2. The electrically driven mounting structure of claim 1, wherein the support frame comprises a first beam and a second beam disposed opposite each other;

the first longitudinal beam and the second longitudinal beam are arranged oppositely between the first transverse beam and the second transverse beam;

The mounting assembly is arranged on the first cross beam, and the connecting pieces are respectively arranged on one ends of the first longitudinal beam and the second longitudinal beam, which are close to the second cross beam.

3. The electrically driven mounting structure of claim 2, further comprising a third cross member, one end of the third cross member being connected to the first longitudinal member, the other end of the third cross member being connected to the second longitudinal member, and the third cross member being located between the first and second cross members;

the third cross beam is curved, the third cross beam bends towards the direction of the second cross beam, and the mounting seat is positioned on the third cross beam.

4. An electrically driven mounting structure according to claim 2 or claim 3 wherein the mounting assembly comprises a first mounting member and a second mounting member;

A first mounting hole is formed in the first mounting piece, a second mounting hole is formed in one end of the second mounting piece, and the electric drive assembly is connected with the mounting assembly through the first mounting hole and the second mounting hole;

And a third mounting hole is formed in the other end of the second mounting piece, and the second mounting piece is connected with the vehicle body through the third mounting hole.

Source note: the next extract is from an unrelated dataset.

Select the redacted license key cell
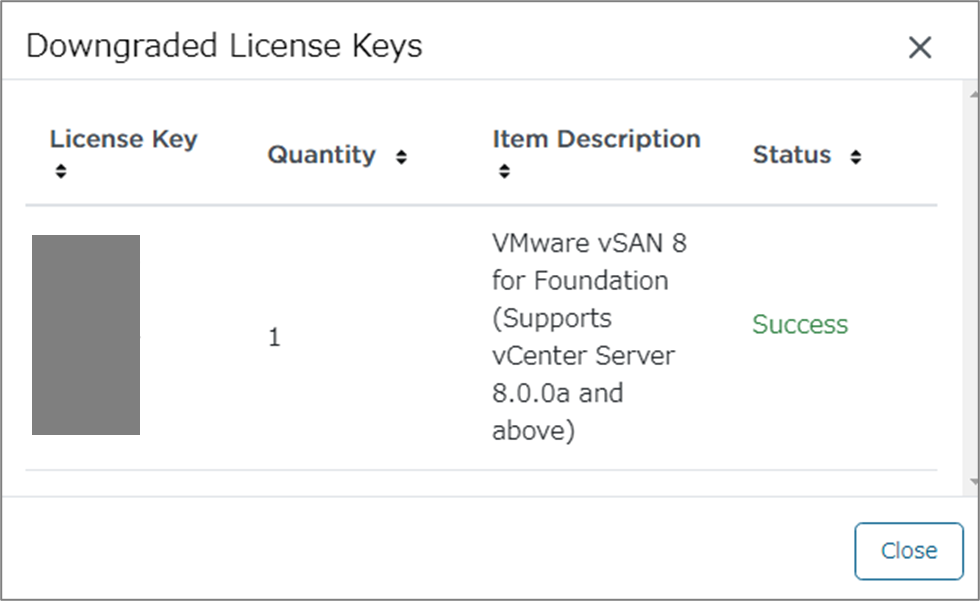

5. The electro-drive mounting structure of claim 3, further comprising a stiffener, the stiffener having a triangular shape;

The reinforcement is located between the third beam and the second beam, one side edge of the reinforcement is connected with the third beam, and the other side edge of the reinforcement is connected with the first longitudinal beam or the second longitudinal beam.

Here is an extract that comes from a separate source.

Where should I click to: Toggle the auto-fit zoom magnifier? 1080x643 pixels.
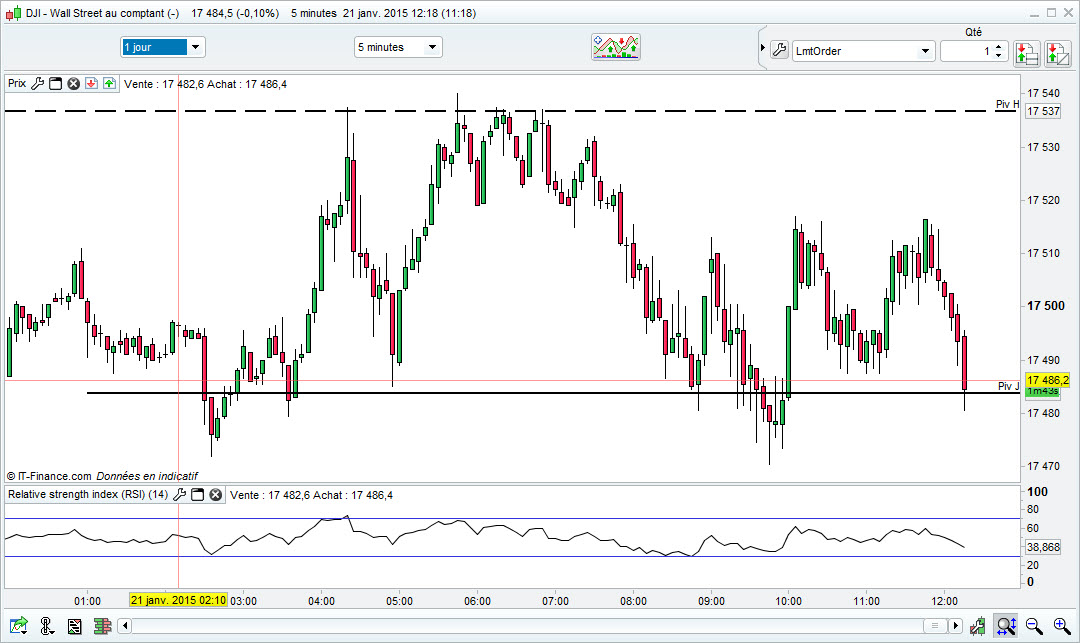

6. The electrically driven mounting structure of claim 3 wherein the first and second stringers have a crush structure, the crush structure being located between the first and third cross members;

The crush structure comprises a first crush part and a second crush part which are arranged in an angle, and the cross sections of the first crush part and the second crush part are larger than the cross sections of the first longitudinal beam and the second longitudinal beam.

7. The electric drive mounting structure according to claim 2 or 3, wherein two assembly holes are formed in the first cross beam;

The first longitudinal beam and the second longitudinal beam are respectively penetrated in the two assembly holes and are connected with the first cross beam in a welding way.

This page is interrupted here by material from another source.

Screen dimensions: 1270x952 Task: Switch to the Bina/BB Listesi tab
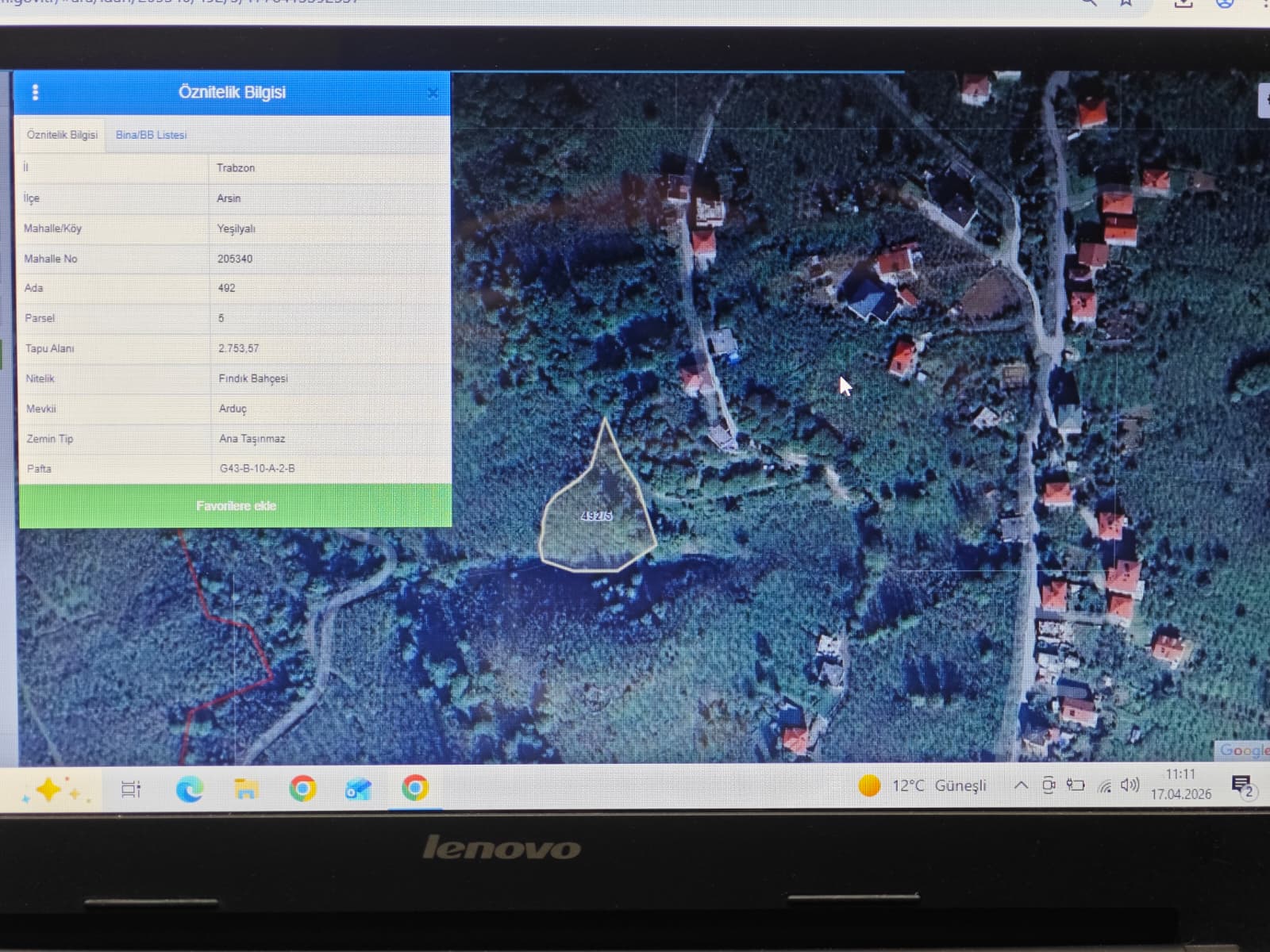click(x=151, y=135)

8. The electric drive mounting structure according to claim 2 or 3, wherein two assembly grooves are respectively formed at two ends of the second cross beam;

The first longitudinal beam and the second longitudinal beam are respectively positioned on the two assembly grooves, and the inner walls of the assembly grooves are at least in butt joint with the inner side surfaces and the lower bottom surfaces of the first longitudinal beam and the second longitudinal beam;

and the second cross beam protrudes out of the lower bottom surfaces of the first longitudinal beam and the second longitudinal beam.

9. The electrically driven mounting structure of claim 3 wherein the cross-sectional shape of the third cross-beam is elliptical and the major axis of the ellipse extends in a first direction, the first direction being in a direction from the upper end to the lower end of the third cross-beam.

10. A vehicle comprising an electric drive assembly and an electric drive mounting structure as claimed in any one of claims 1 to 9.